Aberto do meio-dia à meia-noite, com serviço ininterrupto, o espaço está pensado para proporcionar uma experiência, apesar dos preços comedidos. O restaurante é decorado a azulejos e sofás vermelhos, e tudo tem cores quentes, abunda a madeira e destacam-se as plantas altas por toda a sala, onde cabem 79 pessoas (mais 18 na esplanada). Todavia, são duas máquinas muito arrumadinhas que prometem gerar burburinho e sorrisos, primeiro à chegada e depois à saída. Uma delas é uma máquina de pipocas. Feitas com parmesão e trufa (duas constantes da casa), estas pipocas são a única entrada disponível – e é oferta. Para o final da refeição, também só há uma sobremesa na carta – e também é oferta.

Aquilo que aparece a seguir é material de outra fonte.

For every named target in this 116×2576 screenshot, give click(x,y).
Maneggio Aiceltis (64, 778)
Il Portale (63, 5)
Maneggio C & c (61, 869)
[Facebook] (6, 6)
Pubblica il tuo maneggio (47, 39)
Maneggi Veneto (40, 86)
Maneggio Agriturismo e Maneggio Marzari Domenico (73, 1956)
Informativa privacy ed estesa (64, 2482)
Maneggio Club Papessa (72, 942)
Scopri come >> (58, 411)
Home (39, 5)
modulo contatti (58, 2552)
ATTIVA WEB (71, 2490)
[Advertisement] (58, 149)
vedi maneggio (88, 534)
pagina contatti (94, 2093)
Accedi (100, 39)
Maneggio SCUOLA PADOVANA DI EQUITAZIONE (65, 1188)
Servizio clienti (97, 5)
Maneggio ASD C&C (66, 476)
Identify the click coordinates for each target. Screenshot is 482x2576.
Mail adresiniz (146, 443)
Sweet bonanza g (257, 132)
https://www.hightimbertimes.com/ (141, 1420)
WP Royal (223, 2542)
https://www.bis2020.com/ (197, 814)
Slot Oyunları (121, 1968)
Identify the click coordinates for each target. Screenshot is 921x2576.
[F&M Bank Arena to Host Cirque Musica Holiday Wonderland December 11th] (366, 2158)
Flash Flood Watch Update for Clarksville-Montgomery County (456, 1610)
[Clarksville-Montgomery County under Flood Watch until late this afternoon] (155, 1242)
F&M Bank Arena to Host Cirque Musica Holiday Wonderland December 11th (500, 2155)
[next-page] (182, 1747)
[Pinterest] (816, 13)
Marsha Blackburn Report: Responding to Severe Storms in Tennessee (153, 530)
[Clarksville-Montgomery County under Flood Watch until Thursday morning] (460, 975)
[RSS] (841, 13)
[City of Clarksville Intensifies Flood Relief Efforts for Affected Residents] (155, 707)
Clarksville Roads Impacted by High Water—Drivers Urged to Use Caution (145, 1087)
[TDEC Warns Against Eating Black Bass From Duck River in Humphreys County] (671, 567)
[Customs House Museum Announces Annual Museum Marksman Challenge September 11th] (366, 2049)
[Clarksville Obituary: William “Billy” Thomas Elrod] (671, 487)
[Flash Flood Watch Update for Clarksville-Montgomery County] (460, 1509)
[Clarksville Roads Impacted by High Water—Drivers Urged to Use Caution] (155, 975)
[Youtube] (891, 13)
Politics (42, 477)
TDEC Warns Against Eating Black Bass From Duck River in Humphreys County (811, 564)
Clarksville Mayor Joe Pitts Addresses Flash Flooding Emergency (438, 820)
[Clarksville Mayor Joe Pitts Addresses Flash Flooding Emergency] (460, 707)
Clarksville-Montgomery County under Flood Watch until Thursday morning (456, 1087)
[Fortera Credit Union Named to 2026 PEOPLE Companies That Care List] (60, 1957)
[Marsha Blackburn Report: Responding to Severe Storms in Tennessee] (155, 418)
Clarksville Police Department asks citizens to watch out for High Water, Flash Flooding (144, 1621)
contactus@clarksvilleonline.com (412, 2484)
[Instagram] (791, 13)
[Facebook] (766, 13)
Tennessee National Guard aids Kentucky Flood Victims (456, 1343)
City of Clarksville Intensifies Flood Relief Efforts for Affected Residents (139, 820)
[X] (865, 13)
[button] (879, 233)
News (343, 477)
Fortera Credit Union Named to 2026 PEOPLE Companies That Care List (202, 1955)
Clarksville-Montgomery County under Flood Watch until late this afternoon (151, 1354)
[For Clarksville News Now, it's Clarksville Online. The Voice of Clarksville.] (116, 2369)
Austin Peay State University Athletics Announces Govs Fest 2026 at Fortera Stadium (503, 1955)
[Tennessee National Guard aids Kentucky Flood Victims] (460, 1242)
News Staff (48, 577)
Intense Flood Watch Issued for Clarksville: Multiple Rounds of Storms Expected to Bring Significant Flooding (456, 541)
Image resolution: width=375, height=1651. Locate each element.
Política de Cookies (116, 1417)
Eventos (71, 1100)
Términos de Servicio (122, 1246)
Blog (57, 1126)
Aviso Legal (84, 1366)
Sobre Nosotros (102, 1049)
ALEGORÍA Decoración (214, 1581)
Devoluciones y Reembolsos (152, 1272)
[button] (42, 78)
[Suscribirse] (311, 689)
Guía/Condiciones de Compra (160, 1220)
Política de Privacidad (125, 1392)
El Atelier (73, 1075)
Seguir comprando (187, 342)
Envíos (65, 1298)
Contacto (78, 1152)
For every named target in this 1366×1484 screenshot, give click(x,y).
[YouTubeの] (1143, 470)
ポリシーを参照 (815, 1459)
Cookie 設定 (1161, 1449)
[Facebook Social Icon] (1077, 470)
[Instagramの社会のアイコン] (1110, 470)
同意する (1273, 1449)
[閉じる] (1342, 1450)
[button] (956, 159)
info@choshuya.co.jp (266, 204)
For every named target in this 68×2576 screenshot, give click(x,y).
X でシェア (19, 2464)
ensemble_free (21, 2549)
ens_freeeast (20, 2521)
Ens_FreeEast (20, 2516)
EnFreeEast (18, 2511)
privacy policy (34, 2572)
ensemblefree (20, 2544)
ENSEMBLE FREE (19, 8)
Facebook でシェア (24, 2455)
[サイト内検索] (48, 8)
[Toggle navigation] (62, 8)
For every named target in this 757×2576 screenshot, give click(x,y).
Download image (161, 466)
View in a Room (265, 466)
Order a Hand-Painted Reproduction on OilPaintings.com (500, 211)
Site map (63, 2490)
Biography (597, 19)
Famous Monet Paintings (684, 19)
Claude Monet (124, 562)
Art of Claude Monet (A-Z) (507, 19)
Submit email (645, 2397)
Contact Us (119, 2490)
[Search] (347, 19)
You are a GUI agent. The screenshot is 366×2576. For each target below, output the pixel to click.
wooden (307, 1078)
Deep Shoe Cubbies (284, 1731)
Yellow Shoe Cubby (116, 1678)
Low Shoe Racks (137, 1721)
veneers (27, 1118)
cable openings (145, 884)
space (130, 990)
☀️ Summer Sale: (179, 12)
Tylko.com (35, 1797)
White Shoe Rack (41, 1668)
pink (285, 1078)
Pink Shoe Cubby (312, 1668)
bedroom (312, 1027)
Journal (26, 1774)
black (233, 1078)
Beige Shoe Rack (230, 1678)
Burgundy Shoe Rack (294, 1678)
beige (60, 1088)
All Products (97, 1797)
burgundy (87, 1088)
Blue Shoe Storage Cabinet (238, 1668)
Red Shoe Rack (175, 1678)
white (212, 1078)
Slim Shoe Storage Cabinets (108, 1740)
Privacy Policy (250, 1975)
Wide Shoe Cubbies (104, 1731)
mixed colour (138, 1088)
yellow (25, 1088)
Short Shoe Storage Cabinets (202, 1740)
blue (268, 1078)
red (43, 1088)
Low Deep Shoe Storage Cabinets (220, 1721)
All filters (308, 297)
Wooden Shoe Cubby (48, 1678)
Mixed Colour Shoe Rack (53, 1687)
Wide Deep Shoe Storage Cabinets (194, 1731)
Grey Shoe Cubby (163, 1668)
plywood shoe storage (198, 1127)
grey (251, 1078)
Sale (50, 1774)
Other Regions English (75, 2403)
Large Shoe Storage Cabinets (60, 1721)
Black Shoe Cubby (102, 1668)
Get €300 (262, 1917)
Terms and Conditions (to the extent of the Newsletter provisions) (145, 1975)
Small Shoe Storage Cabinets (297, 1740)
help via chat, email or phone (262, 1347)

É um gelado soft, que sai de uma daquelas máquinas à antiga para um copo ou um cone, à escolha do freguês, e para o ir buscar é preciso levar a moeda que chega à mesa com a conta. Se preferir não gastar imediatamente a moeda, está tudo bem: pode guardá-la e vir buscar o gelado para o lanche, ou no dia seguinte. Embora o sabor do gelado – que não é referido na carta nem na máquina – sirva para fechar o ciclo do almoço ou do jantar. É de pipoca, com topping de milho frito. É para pegar e sair, não é servido à mesa (excepto para convidados mais impacientes, vulgarmente conhecidos como crianças).

Blade
DRGelado soft

Nas bebidas, há “house sodas” (3,50€), cerveja de pressão (3€) e de garrafa (5€), vinhos a copo, meia garrafa ou garrafa (dos 6€ aos 41€, entre tintos e brancos, e um espumante Filipa Pato) e cocktails (todos a 9€). Nas referências de vinho, que vão do Minho ao Alentejo, do Douro ao Tejo e do Dão à Bairrada, há um tinto e um branco com o rótulo Blade – vinhos alentejanos produzidos na Herdade dos Nascedios. Nos cocktails, acontece algo idêntico: entre o aperol e o moscow mule, encontra-se um Blade Basil Smash (gin, manjericão, lima e maçã verde) e um Virgin Basil Smash (idêntico, mas sem álcool). O que vai melhor com o bife? José Maria Jorge: “Não temos como missão educar ninguém, muito menos no mundo dos vinhos. Acima de tudo, acreditamos que as pessoas devem beber aquilo que lhes sabe bem”.